=== Instructions for the task ===
Within the listing below, show every line that contains the word "Focus".

=== Data ===
- Opening Delimiter -

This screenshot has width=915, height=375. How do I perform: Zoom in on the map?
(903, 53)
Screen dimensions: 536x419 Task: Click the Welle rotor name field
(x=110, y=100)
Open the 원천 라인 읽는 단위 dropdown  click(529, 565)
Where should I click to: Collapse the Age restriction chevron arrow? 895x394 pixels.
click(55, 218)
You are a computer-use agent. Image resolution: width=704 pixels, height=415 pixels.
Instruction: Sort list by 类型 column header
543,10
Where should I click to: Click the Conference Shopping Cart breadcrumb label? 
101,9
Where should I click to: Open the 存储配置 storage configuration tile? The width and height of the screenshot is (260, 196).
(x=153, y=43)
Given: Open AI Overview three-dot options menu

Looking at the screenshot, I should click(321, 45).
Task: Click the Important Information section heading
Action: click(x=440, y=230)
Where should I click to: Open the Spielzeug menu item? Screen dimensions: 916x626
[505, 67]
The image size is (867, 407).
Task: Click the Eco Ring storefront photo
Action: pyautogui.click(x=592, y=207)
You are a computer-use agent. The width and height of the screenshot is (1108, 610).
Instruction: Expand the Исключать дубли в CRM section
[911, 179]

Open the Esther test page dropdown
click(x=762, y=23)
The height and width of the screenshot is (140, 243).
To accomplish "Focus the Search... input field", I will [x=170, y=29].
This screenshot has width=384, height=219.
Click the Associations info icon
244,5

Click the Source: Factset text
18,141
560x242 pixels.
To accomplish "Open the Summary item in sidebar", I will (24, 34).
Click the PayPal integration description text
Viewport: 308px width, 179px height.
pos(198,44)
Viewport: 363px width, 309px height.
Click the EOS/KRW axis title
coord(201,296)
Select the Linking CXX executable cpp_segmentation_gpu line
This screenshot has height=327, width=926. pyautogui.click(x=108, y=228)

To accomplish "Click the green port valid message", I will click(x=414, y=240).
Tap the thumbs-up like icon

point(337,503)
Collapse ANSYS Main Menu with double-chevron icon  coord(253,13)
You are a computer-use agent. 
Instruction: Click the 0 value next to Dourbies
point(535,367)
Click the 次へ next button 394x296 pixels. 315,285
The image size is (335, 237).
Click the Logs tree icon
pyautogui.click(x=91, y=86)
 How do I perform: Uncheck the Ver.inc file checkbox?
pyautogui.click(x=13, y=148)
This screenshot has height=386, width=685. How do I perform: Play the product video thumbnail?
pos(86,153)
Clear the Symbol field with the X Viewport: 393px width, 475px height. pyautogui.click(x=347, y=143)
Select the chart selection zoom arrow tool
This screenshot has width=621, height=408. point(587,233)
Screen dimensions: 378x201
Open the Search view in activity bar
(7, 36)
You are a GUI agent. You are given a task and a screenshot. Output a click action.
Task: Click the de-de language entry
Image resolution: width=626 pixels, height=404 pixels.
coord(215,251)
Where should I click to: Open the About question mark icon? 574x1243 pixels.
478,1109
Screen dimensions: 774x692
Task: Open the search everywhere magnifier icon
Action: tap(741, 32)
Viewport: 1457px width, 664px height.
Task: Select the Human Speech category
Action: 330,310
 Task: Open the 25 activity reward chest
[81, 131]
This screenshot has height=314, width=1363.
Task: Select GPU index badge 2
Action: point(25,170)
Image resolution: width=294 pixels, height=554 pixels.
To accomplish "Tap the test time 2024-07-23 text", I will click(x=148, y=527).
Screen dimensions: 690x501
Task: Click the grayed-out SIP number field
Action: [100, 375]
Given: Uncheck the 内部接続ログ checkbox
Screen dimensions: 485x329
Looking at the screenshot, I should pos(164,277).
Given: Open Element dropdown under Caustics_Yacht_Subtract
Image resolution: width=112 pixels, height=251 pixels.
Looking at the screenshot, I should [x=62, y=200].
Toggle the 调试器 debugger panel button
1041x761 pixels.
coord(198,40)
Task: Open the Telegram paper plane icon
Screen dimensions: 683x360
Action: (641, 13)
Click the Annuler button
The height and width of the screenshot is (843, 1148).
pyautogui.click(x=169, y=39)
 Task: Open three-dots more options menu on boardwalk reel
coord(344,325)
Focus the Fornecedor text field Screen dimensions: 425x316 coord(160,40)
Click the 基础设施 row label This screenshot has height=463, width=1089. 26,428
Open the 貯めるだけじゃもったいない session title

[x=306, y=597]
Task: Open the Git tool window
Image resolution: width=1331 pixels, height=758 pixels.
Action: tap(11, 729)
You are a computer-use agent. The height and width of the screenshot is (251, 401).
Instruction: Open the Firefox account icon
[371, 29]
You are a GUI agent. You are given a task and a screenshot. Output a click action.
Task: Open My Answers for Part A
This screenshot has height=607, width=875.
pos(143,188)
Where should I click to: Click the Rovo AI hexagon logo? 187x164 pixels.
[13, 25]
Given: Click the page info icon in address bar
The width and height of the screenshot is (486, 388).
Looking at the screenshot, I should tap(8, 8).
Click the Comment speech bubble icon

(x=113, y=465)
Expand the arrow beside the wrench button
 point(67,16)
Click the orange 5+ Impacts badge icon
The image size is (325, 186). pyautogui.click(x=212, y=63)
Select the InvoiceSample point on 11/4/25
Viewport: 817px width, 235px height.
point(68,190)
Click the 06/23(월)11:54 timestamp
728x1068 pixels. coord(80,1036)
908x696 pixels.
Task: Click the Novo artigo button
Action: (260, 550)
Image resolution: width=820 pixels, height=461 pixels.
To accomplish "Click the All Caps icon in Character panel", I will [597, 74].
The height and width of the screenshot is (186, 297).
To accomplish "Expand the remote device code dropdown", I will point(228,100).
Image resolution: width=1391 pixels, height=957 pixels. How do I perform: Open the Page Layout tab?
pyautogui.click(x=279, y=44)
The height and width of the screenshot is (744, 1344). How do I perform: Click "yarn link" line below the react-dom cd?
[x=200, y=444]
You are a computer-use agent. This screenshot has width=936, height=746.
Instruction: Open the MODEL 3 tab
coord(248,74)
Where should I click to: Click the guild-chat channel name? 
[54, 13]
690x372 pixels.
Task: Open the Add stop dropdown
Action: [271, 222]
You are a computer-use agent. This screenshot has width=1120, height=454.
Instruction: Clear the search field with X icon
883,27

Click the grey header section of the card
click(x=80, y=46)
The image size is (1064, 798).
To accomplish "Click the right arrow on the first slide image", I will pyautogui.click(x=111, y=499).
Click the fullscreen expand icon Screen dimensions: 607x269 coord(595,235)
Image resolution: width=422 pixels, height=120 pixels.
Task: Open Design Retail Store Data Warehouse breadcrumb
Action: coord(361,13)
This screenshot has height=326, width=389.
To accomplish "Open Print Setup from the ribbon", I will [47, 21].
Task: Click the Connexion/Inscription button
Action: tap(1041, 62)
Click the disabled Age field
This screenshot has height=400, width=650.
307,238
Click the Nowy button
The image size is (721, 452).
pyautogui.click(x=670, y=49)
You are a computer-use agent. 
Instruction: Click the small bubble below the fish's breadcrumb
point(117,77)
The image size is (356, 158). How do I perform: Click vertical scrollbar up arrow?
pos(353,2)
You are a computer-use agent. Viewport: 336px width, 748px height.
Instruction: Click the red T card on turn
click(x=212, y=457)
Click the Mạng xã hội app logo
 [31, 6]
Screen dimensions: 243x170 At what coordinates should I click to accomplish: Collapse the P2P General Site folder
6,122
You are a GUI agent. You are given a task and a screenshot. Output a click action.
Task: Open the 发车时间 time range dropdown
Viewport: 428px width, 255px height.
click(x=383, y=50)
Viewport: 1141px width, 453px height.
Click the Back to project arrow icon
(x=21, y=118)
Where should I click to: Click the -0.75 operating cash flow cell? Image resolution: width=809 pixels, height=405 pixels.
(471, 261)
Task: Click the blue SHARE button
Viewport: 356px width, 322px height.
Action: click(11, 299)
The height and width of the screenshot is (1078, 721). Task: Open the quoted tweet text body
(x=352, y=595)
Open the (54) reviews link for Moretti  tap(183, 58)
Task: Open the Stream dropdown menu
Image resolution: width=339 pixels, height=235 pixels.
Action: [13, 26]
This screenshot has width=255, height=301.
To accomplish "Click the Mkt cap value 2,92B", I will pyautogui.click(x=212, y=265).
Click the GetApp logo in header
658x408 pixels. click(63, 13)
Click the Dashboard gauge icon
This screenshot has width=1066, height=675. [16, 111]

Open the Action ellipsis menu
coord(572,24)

- Closing Delimiter -

=== Your solution ===
To accomplish "Focus the Search... input field", I will [x=170, y=29].
Focus the Fornecedor text field Screen dimensions: 425x316 coord(160,40)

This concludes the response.